Throughout Black History Month, we’ve seen energy and enthusiasm to uplift Black stories. While Black History Month has ended, we’d like to encourage that energy of highlighting Black stories in our food system.  For decades, Black farmers have contributed to our food system while enduring social and economic inequities.  Justice for Black Farmers Act. 

Over 100 years, the amount of Black-owned farmland dropped by 90% due to higher rates of loan and credit denials, lack of legal and industry support, and discriminatory tactics that have denied farmers from receiving federal loans to maintain and improve their farm operations. Over the years, class action lawsuits from Black, Native American, Hispanic, and women farmers  have been filed against the U.S. Department of Agriculture (USDA). They all alleged, through various years of examples, that the USDA discriminated against them by denying them access to low-interest rate loans and loan servicing, grant programs and assistance, causing them hundreds of millions of dollars in economic loss and record-breaking land loss through foreclosures.
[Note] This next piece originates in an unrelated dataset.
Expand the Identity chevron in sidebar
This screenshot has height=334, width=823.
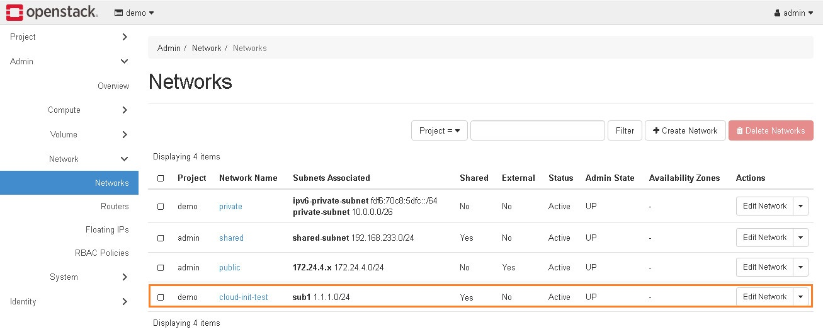[125, 302]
Today, Black farmers continue to face challenges, are not equally compensated, and face financial burdens and/or loss of business. 
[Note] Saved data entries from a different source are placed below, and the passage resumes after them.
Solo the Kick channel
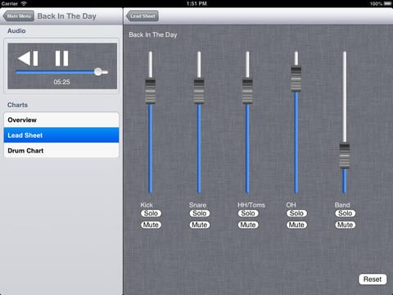This screenshot has height=295, width=393. click(151, 213)
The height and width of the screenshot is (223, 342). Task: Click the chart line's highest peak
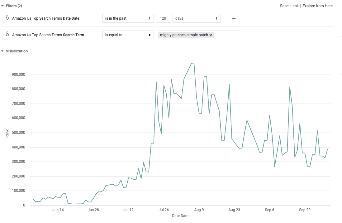tap(193, 63)
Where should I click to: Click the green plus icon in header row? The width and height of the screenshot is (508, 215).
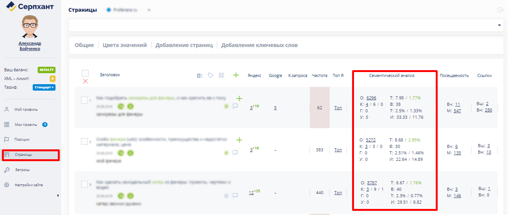click(236, 75)
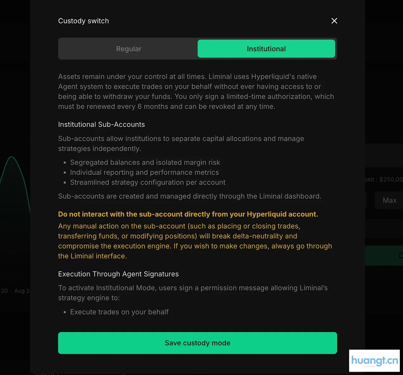Click the green button strip at right edge
This screenshot has width=403, height=375.
pyautogui.click(x=383, y=255)
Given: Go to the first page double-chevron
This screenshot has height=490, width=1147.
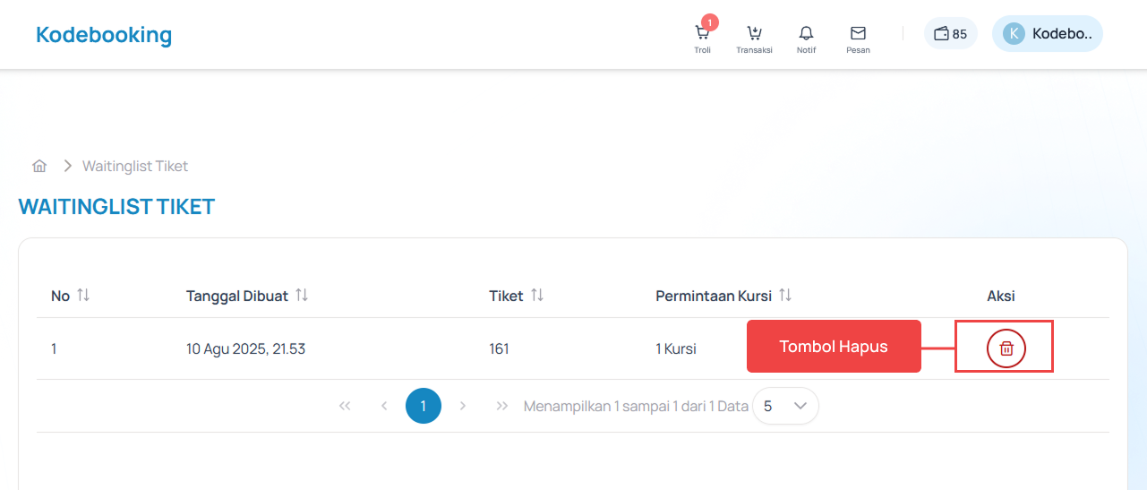Looking at the screenshot, I should click(345, 406).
The Justice for Black Farmers Act, which was introduced by U.S. Senator Cory Booker in 2020 and is now being reintroduced, aims to address and correct historic discrimination within federal farm assistance and lending in the USDA. These practices have caused Black farmers to lose millions of acres of farmland and robbed Black farmers and their families of the hundreds of billions of dollars of intergenerational wealth that land represented. 

To read more and contact your Senator and tell them to support this bill, visit: Justice for Black Farmers 

Today, on March 1, 2023, Black farmers, their allies, and supporters will gather at the White House to commemorate March 2, 1999, Pigford v. Glickman Fairness Hearing Debacle, the class action racial discrimination lawsuit filed by Black legacy farmers against the USDA for decades of anti-Black racism in the delivery of loans, subsidies, disaster assistance, and other program benefits. Though this case reached a settlement agreement and consent decree, only 4.8 percent of the $1 billion Pigford Settlement went to partial debt cancellation to those black farmers. Justice for Black Farmers is needed to end discrimination, support and protect current black farmers and nurture a new generation of farmers. 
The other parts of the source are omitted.